Eine Korruptionsexpertin mit merkwürdiger Vergangenheit

Festsaal, Rathaus, Gemeinderat
Die Bestellung der Leiterein einer neuen externen Meldestelle könnte noch für Diskussionen sorgen.

Das Thema Transparenz und Korruptionsprävention hat sich die rot-pinke Stadtregierung groß auf die Fahnen geheftet. Da passt es gut, dass die Stadt im Jänner eine unabhängige externe Meldestelle gemäß dem Hinweisgeber-Schutzgesetz bekommt. An sie können sich Personen vertraulich wenden, die unter anderem Wahrnehmungen über Verstöße beispielsweise im Bereich des öffentlichen Auftragswesens gemacht haben. Basis dafür ist die EU-Whistleblowing-Richtlinie aus dem Vorjahr.

Die neu gegründete Stelle ist zuständig für das Ergreifen eventuell nötiger Folgemaßnahmen, das Führen von Besprechungen unter der Wahrung der Vertraulichkeit und nicht zuletzt für die Gewährleistung des Schutzes der Identität der Hinweisgeber.

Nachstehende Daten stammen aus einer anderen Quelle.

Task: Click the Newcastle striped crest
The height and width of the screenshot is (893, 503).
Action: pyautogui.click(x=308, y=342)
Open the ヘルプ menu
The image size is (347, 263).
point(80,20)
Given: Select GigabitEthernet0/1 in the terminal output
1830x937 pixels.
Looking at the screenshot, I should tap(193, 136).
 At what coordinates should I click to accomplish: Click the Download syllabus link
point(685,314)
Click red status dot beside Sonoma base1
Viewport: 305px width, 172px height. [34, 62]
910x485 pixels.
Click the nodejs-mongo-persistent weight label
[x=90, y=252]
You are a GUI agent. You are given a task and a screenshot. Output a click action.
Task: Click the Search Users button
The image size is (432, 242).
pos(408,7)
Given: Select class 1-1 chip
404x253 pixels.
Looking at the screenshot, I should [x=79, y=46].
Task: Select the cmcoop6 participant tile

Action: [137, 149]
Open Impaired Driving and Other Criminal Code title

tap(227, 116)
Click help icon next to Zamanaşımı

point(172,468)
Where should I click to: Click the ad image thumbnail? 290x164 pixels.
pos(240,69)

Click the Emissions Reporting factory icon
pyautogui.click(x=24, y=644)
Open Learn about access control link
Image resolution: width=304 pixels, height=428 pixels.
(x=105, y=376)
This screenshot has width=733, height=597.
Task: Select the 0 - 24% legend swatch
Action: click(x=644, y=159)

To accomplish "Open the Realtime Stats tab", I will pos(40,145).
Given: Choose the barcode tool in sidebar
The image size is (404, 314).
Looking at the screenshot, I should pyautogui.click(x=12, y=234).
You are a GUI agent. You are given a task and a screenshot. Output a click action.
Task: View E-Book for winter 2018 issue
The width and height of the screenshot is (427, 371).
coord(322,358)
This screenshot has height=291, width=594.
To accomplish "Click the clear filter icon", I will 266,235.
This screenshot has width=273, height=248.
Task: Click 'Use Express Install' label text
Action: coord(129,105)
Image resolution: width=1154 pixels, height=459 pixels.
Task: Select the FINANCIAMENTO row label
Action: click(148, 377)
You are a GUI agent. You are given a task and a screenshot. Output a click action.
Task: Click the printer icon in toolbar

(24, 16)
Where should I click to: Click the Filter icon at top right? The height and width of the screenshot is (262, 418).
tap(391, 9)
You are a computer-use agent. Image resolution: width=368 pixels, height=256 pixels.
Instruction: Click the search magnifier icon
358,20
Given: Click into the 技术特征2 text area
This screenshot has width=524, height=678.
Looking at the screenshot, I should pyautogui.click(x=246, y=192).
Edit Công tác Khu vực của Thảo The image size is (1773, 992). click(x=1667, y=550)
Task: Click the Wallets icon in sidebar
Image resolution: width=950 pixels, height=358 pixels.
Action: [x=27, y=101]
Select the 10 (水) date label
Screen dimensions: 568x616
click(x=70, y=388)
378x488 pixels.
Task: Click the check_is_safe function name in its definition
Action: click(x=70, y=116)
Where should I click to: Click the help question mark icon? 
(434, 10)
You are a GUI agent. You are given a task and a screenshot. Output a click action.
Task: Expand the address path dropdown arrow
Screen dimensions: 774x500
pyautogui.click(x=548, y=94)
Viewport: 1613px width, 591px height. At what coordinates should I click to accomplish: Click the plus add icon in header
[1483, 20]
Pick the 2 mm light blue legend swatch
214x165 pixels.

Kommende Woche wird im Stadtsenat die Leitung der neuen Meldestelle abgesegnet. Eine Personalentscheidung, die wohl noch für Debatten sorgen wird. War doch die künftige Leiterin früher selbst in Vorgänge involviert, die nicht gerade ein Paradebeispiel für eine transparente Verwaltung darstellen.